Sin embargo, luego pensé que el grupo de hipnotismo podía desestabilizarse si ella se incorporaba a la terapia. Había reunido a un pequeño grupo de personas formado por mujeres y hombres cuyos problemas, historial de enfermedades y procedencia eran totalmente diferentes. No había considerado si se los podía o no hipnotizar fácilmente. Mi objetivo era que se estableciera una comunicación, un contacto dentro del grupo, que los pacientes se relacionaran consigo mismos y también con los demás. Muchos de ellos arrastraban una pesada carga de culpabilidad que les impedía relacionarse con otras personas, desenvolverse en sociedad. Se culpaban a sí mismos por haber sido violados o maltratados, habían perdido el control de sus vidas y toda fe en el mundo.

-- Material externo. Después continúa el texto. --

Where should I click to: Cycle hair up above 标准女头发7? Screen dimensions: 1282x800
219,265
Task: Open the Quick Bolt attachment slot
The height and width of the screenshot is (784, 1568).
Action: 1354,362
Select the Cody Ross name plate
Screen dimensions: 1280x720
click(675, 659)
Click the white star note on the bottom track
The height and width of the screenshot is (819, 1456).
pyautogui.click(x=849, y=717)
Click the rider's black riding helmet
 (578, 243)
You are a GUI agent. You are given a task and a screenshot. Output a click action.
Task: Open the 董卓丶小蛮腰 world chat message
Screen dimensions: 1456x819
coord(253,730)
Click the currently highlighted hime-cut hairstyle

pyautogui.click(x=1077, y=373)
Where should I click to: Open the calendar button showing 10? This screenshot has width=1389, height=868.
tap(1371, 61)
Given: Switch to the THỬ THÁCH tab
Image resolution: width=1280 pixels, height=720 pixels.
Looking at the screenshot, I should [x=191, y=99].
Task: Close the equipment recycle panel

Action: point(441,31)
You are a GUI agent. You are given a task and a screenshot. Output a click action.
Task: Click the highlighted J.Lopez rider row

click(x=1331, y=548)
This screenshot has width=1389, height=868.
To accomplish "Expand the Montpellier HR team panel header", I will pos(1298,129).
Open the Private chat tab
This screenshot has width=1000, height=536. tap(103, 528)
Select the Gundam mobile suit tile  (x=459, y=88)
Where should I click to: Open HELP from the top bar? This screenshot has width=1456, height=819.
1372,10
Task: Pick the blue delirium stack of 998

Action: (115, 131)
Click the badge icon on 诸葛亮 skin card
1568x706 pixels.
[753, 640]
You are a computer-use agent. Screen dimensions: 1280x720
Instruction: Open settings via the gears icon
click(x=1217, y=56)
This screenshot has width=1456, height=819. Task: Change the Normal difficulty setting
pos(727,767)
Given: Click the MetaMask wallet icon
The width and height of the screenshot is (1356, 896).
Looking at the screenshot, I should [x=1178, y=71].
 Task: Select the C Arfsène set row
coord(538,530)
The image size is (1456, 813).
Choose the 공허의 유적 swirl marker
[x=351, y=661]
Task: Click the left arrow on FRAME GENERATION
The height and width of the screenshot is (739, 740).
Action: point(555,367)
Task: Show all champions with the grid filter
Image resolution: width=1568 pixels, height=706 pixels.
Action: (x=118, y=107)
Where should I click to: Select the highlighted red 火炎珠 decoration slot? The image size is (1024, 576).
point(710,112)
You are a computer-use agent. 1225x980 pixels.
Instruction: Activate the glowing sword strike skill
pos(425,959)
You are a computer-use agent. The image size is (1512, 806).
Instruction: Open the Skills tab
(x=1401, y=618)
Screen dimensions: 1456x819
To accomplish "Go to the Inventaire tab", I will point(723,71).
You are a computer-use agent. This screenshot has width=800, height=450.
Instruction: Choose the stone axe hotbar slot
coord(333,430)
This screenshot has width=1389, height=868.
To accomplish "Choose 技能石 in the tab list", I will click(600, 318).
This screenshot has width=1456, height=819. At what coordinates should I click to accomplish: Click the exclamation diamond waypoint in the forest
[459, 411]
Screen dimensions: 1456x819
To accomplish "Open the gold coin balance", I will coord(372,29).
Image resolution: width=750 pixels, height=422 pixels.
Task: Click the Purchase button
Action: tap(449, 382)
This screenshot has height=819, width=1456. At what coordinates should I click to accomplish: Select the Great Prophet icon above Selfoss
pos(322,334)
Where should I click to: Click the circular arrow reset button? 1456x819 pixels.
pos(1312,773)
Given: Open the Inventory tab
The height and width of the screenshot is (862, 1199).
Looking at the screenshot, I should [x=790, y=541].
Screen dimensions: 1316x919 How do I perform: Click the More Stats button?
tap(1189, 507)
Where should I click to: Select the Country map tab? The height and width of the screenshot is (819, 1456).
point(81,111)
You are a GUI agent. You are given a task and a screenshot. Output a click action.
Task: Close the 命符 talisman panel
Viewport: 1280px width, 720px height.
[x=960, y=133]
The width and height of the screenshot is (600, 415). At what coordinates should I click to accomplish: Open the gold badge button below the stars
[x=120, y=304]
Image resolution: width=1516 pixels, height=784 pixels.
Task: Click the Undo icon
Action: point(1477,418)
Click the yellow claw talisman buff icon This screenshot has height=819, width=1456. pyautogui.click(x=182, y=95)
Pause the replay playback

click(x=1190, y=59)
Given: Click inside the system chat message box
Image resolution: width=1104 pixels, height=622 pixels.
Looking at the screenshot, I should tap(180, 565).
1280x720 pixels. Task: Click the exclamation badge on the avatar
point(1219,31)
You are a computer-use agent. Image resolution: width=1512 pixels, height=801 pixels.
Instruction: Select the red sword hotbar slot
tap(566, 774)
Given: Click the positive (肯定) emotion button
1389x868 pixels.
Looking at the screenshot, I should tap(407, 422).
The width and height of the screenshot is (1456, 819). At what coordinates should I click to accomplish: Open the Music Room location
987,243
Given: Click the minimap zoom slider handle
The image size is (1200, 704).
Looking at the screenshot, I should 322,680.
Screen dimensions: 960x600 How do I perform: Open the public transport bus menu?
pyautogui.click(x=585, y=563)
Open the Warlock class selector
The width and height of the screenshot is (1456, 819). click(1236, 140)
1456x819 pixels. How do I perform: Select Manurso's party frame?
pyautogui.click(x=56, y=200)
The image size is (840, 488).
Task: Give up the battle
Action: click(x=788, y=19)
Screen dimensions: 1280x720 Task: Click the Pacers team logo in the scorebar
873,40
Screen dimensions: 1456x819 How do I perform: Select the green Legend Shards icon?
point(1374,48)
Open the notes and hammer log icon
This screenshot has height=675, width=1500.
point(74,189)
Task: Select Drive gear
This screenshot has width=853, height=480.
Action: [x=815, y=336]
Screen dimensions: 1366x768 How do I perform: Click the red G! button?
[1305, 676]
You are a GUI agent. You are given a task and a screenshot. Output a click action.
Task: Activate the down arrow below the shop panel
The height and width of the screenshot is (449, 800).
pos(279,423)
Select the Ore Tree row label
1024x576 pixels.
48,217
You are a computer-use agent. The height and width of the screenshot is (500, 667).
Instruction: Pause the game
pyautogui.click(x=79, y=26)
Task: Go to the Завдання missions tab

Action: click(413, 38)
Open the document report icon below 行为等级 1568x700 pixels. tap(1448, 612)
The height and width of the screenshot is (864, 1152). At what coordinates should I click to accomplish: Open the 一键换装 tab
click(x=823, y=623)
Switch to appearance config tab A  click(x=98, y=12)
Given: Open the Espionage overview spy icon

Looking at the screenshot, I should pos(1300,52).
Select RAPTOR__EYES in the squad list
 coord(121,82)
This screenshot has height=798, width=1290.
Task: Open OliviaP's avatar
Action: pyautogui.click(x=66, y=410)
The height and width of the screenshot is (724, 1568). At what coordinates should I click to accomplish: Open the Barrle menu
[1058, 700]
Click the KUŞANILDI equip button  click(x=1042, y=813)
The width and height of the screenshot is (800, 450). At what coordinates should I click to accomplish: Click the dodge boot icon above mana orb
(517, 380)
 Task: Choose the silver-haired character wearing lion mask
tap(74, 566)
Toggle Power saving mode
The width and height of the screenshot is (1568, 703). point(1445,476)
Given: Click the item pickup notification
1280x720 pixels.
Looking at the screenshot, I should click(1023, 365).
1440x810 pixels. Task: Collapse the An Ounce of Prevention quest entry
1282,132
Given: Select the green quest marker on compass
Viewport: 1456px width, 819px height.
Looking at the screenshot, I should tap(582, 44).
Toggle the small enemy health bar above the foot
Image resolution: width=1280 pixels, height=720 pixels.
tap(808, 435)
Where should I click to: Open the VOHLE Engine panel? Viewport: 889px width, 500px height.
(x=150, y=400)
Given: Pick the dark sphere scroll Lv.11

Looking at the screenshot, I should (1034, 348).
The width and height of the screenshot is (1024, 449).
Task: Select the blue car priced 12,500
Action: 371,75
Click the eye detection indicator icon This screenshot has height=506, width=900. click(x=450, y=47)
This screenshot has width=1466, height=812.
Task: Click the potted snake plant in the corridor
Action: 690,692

En la última sesión, el grupo había dado un paso adelante. Habíamos conversado como de costumbre durante un rato antes de que intentara inducir a Marek Semiovic a un trance profundo. No me había resultado nada fácil hacerlo anteriormente, ya que él estaba todo el tiempo distraído o a la defensiva. Sentía que no había encontrado la manera correcta de acceder a él, que ni siquiera habíamos hallado por dónde comenzar.
– ¿Una casa? ¿Un campo de fútbol? ¿Una zona boscosa? -propuse.
– No lo sé -contestó Marek como de costumbre.
– Debemos empezar por algún sitio -dije.
– Pero ¿dónde?
– Piensa en un lugar al que te veas obligado a regresar para entender quién eres ahora -dije.
– A Bosnia -dijo Marek con voz neutra. Al cantón de Zenica-Doboj.
– De acuerdo, bien -repuse tomando nota-. ¿Sabes qué fue lo que ocurrió allí?
– Todo ocurrió allí, en una gran casa de madera oscura, casi como un castillo, el caserón de un hacendado, con tejados inclinados, pequeñas torres y balconadas…
El resto del grupo escuchaba ahora con atención, todos parecían entender que de repente Marek había abierto algunas puertas en su interior.
– Creo que yo estaba sentado en un sillón -prosiguió él-. O tal vez sobre algunos cojines. De lo que estoy seguro es que fumaba un Marlboro… Debieron de ser cientos de chicas y mujeres de mi ciudad natal las que pasaron frente a mí.
– ¿Pasaron?
– Durante algunas semanas… Entraban por la puerta principal y eran llevadas escaleras arriba, hacia los dormitorios.
– ¿Es un burdel? -preguntó Jussi con su fuerte acento de Norrland.
– No sé qué ocurría allí, no sé casi nada -repuso Marek en voz baja.
– ¿Nunca viste las habitaciones de la planta superior? dije yo.
Se frotó la cara con las manos y luego respiró profundamente.
– Tengo un recuerdo -comenzó diciendo-. Entro en un pequeño cuarto y veo a una maestra que tuve en la universidad. Yace desnuda y atada sobre una cama, con moretones en la cadera y en los muslos.